(Collected data)

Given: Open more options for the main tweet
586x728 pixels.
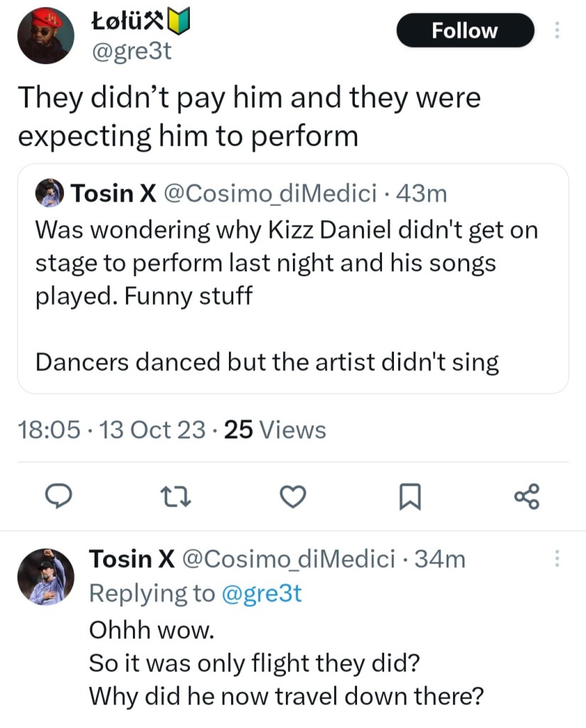Looking at the screenshot, I should (557, 30).
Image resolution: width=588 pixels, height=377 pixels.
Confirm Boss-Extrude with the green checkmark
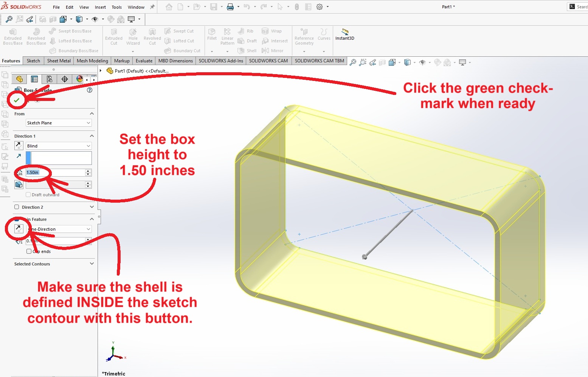17,100
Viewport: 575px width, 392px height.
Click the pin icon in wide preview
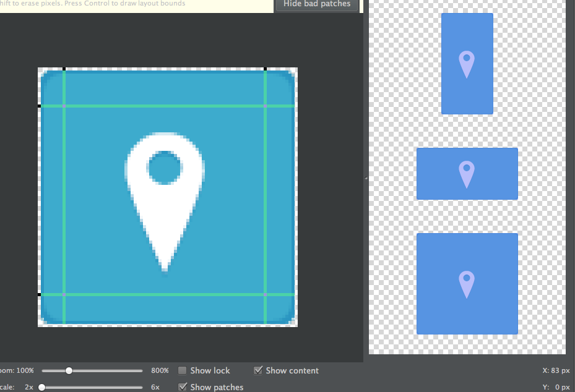point(467,174)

» Required work
Verbatim repetition of the entries is required, excluding any pictures.

» Response below
Given: Open more options for the main tweet
586x728 pixels.
Looking at the screenshot, I should (557, 30).
Image resolution: width=588 pixels, height=377 pixels.
Confirm Boss-Extrude with the green checkmark
17,100
Viewport: 575px width, 392px height.
Click the pin icon in wide preview
point(467,174)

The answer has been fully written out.